• Task item
What is asked for is the whole listing, given again word for word.

• Task material
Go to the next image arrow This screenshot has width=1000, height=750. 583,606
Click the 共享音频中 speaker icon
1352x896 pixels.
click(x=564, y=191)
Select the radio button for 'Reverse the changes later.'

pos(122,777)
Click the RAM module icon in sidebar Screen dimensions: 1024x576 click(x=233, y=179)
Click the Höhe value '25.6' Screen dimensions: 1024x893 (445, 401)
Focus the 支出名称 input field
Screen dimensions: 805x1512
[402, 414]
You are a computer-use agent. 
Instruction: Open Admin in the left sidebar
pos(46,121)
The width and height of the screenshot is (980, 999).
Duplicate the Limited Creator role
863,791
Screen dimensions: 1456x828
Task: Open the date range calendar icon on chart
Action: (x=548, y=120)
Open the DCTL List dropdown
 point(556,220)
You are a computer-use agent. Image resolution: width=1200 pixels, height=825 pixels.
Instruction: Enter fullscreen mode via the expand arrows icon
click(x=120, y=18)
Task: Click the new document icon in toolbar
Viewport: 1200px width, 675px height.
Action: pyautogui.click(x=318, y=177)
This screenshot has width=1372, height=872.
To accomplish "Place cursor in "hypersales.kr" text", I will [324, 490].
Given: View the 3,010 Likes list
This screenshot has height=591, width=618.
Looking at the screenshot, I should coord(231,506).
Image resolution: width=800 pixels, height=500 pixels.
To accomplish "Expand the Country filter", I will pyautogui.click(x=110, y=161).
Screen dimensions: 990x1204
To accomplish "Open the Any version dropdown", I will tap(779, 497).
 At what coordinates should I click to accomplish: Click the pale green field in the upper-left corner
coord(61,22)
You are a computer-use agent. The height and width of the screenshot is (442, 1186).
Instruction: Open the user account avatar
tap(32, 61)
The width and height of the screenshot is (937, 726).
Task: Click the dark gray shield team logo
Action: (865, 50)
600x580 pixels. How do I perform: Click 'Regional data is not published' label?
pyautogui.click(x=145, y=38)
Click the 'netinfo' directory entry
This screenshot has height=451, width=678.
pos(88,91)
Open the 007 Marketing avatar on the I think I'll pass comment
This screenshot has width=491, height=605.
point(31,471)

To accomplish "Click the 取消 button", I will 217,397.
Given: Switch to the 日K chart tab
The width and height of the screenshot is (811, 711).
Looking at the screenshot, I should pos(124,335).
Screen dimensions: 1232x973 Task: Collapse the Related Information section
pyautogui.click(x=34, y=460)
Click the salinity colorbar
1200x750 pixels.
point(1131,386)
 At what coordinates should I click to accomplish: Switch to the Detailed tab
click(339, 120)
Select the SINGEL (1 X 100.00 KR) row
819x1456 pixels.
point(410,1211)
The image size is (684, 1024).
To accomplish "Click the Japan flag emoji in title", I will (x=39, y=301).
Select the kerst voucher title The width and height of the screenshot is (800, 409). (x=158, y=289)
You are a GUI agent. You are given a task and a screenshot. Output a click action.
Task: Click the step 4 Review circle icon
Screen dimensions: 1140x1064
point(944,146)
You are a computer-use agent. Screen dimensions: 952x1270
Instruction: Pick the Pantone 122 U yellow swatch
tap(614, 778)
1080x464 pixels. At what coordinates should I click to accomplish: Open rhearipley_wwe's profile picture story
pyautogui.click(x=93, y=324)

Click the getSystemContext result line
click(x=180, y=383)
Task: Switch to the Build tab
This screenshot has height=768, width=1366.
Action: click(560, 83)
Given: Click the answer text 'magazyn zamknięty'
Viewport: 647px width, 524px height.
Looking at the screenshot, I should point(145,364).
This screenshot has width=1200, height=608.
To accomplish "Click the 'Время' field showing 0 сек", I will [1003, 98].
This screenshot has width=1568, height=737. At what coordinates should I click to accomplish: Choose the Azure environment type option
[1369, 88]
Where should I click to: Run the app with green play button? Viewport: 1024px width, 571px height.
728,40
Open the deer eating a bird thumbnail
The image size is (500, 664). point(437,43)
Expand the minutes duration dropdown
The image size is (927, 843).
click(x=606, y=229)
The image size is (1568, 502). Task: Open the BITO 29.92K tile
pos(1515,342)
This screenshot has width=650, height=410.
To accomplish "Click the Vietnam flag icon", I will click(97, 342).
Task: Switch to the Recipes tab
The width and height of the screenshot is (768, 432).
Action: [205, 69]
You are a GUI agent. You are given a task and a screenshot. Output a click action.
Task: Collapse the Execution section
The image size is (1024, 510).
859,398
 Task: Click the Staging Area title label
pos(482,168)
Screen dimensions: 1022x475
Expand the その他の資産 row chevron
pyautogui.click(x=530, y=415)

• Output below
Go to the next image arrow This screenshot has width=1000, height=750. 583,606
Click the 共享音频中 speaker icon
1352x896 pixels.
click(x=564, y=191)
Select the radio button for 'Reverse the changes later.'

pos(122,777)
Click the RAM module icon in sidebar Screen dimensions: 1024x576 click(x=233, y=179)
Click the Höhe value '25.6' Screen dimensions: 1024x893 (445, 401)
Focus the 支出名称 input field
Screen dimensions: 805x1512
[402, 414]
You are a computer-use agent. 
Instruction: Open Admin in the left sidebar
pos(46,121)
The width and height of the screenshot is (980, 999).
Duplicate the Limited Creator role
863,791
Screen dimensions: 1456x828
Task: Open the date range calendar icon on chart
Action: (x=548, y=120)
Open the DCTL List dropdown
 point(556,220)
You are a computer-use agent. Image resolution: width=1200 pixels, height=825 pixels.
Instruction: Enter fullscreen mode via the expand arrows icon
click(x=120, y=18)
Task: Click the new document icon in toolbar
Viewport: 1200px width, 675px height.
Action: pyautogui.click(x=318, y=177)
This screenshot has width=1372, height=872.
To accomplish "Place cursor in "hypersales.kr" text", I will [324, 490].
Given: View the 3,010 Likes list
This screenshot has height=591, width=618.
Looking at the screenshot, I should coord(231,506).
Image resolution: width=800 pixels, height=500 pixels.
To accomplish "Expand the Country filter", I will pyautogui.click(x=110, y=161).
Screen dimensions: 990x1204
To accomplish "Open the Any version dropdown", I will tap(779, 497).
 At what coordinates should I click to accomplish: Click the pale green field in the upper-left corner
coord(61,22)
You are a computer-use agent. The height and width of the screenshot is (442, 1186).
Instruction: Open the user account avatar
tap(32, 61)
The width and height of the screenshot is (937, 726).
Task: Click the dark gray shield team logo
Action: (865, 50)
600x580 pixels. How do I perform: Click 'Regional data is not published' label?
pyautogui.click(x=145, y=38)
Click the 'netinfo' directory entry
This screenshot has height=451, width=678.
pos(88,91)
Open the 007 Marketing avatar on the I think I'll pass comment
This screenshot has width=491, height=605.
point(31,471)

To accomplish "Click the 取消 button", I will 217,397.
Given: Switch to the 日K chart tab
The width and height of the screenshot is (811, 711).
Looking at the screenshot, I should pos(124,335).
Screen dimensions: 1232x973 Task: Collapse the Related Information section
pyautogui.click(x=34, y=460)
Click the salinity colorbar
1200x750 pixels.
point(1131,386)
 At what coordinates should I click to accomplish: Switch to the Detailed tab
click(339, 120)
Select the SINGEL (1 X 100.00 KR) row
819x1456 pixels.
point(410,1211)
The image size is (684, 1024).
To accomplish "Click the Japan flag emoji in title", I will (x=39, y=301).
Select the kerst voucher title The width and height of the screenshot is (800, 409). (x=158, y=289)
You are a GUI agent. You are given a task and a screenshot. Output a click action.
Task: Click the step 4 Review circle icon
Screen dimensions: 1140x1064
point(944,146)
You are a computer-use agent. Screen dimensions: 952x1270
Instruction: Pick the Pantone 122 U yellow swatch
tap(614, 778)
1080x464 pixels. At what coordinates should I click to accomplish: Open rhearipley_wwe's profile picture story
pyautogui.click(x=93, y=324)

Click the getSystemContext result line
click(x=180, y=383)
Task: Switch to the Build tab
This screenshot has height=768, width=1366.
Action: click(560, 83)
Given: Click the answer text 'magazyn zamknięty'
Viewport: 647px width, 524px height.
Looking at the screenshot, I should point(145,364).
This screenshot has width=1200, height=608.
To accomplish "Click the 'Время' field showing 0 сек", I will [1003, 98].
This screenshot has width=1568, height=737. At what coordinates should I click to accomplish: Choose the Azure environment type option
[1369, 88]
Where should I click to: Run the app with green play button? Viewport: 1024px width, 571px height.
728,40
Open the deer eating a bird thumbnail
The image size is (500, 664). point(437,43)
Expand the minutes duration dropdown
The image size is (927, 843).
click(x=606, y=229)
The image size is (1568, 502). Task: Open the BITO 29.92K tile
pos(1515,342)
This screenshot has width=650, height=410.
To accomplish "Click the Vietnam flag icon", I will click(97, 342).
Task: Switch to the Recipes tab
The width and height of the screenshot is (768, 432).
Action: [205, 69]
You are a GUI agent. You are given a task and a screenshot. Output a click action.
Task: Collapse the Execution section
The image size is (1024, 510).
859,398
 Task: Click the Staging Area title label
pos(482,168)
Screen dimensions: 1022x475
Expand the その他の資産 row chevron
pyautogui.click(x=530, y=415)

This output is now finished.